Paper
Thursday, July 12, 2007
Smoking Cessation: Potentially Risky Impact on Prescribed Medications
Susan D. Schaffer, PhD, FNP, BC, Department of Family, Women's & Children's Nursing, University of Florida College of Nursing, Gainesville, FL, USA and Saunjoo L. Yoon, RN, PhD, College of Nursing, University of Florida, Gainesville, FL, USA.
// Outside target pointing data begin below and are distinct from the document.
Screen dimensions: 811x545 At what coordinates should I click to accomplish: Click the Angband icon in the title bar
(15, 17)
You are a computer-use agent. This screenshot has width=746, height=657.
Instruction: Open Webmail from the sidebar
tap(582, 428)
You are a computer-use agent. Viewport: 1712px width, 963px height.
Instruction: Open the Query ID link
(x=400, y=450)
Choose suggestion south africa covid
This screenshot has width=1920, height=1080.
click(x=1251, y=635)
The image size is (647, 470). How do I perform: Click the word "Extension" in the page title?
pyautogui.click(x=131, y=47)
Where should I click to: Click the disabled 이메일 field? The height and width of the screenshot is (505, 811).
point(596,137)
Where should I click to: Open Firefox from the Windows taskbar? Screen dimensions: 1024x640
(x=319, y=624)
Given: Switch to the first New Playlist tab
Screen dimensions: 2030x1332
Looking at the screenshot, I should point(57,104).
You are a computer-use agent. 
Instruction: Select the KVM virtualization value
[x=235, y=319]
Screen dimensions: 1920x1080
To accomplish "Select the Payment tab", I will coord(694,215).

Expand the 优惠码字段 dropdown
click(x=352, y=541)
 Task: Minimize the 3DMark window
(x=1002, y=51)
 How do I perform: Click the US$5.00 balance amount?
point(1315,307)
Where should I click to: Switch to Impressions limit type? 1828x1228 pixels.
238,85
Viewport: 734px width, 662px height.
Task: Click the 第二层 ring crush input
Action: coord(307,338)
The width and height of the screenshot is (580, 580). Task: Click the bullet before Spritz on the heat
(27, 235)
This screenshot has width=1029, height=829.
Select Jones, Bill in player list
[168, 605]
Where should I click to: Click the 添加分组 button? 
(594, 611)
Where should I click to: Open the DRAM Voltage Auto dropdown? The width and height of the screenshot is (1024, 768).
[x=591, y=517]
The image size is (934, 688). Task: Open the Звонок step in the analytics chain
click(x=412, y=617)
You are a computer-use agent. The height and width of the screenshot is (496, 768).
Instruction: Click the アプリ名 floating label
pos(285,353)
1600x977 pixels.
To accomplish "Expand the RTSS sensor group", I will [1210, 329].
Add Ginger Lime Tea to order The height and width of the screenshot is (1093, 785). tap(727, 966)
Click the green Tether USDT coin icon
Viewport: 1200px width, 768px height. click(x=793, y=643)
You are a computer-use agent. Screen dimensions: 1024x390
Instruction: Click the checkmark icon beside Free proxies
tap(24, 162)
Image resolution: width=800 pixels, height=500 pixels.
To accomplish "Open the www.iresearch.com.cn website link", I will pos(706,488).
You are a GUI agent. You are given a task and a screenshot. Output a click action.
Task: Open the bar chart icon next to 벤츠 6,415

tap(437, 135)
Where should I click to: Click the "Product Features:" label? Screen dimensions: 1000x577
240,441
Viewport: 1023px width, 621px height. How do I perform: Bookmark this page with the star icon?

Learning Objective #1: Describe the effects of smoking cessation on the metabolism of prescribed drugs. |
Learning Objective #2: Describe alterations in dosing of prescribed drugs that should be considered in patients who stop smoking. |
One Healthy People 2010 goal is to decrease smoking prevalence from 24 percent to 12 percent. Primary care providers are urged to assess all patients for tobacco use, to strongly recommend tobacco cessation, and to prescribe nicotine replacement or buproprion to help patients quit (Fiore, Baily & Cohen et al., 2000). However, it is not well recognized that the metabolism of many prescribed drugs is accelerated by tobacco smoking, and that smoking cessation may increase blood levels of some drugs by as much as 40%. This effect occurs because polycyclic aromatic hydrocarbons in tobacco smoke induce cytochrome P450 (CYP) 1A1, CYP1A2, and possibly CYP2E1. This study presents results of a comprehensive search for drug-tobacco interactions using a web-based program (Clinical Pharmacology Drug Interactions, Gold Standard Multimedia, Tampa, Florida, 2005). Tobacco was entered as a search term, every interaction listed by the program was reviewed and those pertaining to smoking cessation were selected. This search was supplemented by a Medline Search using tobacco-drug interaction as search terms. The metabolism of drugs from 11 categories, including antihypertensive, anti-anxiety, opioid analgesics, antidepressant, anti-psychotic, anticoagulant, bronchodilator, anti-migraine, endocrine, antiarrhythmic, and dementia drugs were found to be affected and recommendations for altered dosing will be discussed in this presentation. Of these, smoking cessation has the most important clinical effects on coumadin and diabetes drugs due to narrow therapeutic ranges. These drug metabolism changes could be particularly important in older persons, whose drug metabolism is affected by aging and who are more likely to be taking multiple drugs. Although not a focus of this study, several days of abstinence from chronic tobacco smoking decreases caffeine clearance by roughly 40%. New tobacco abstainers should be advised to decrease their intake or caffeinated beverages to prevent an increased caffeine effect that may compromise the smoking cessation effort.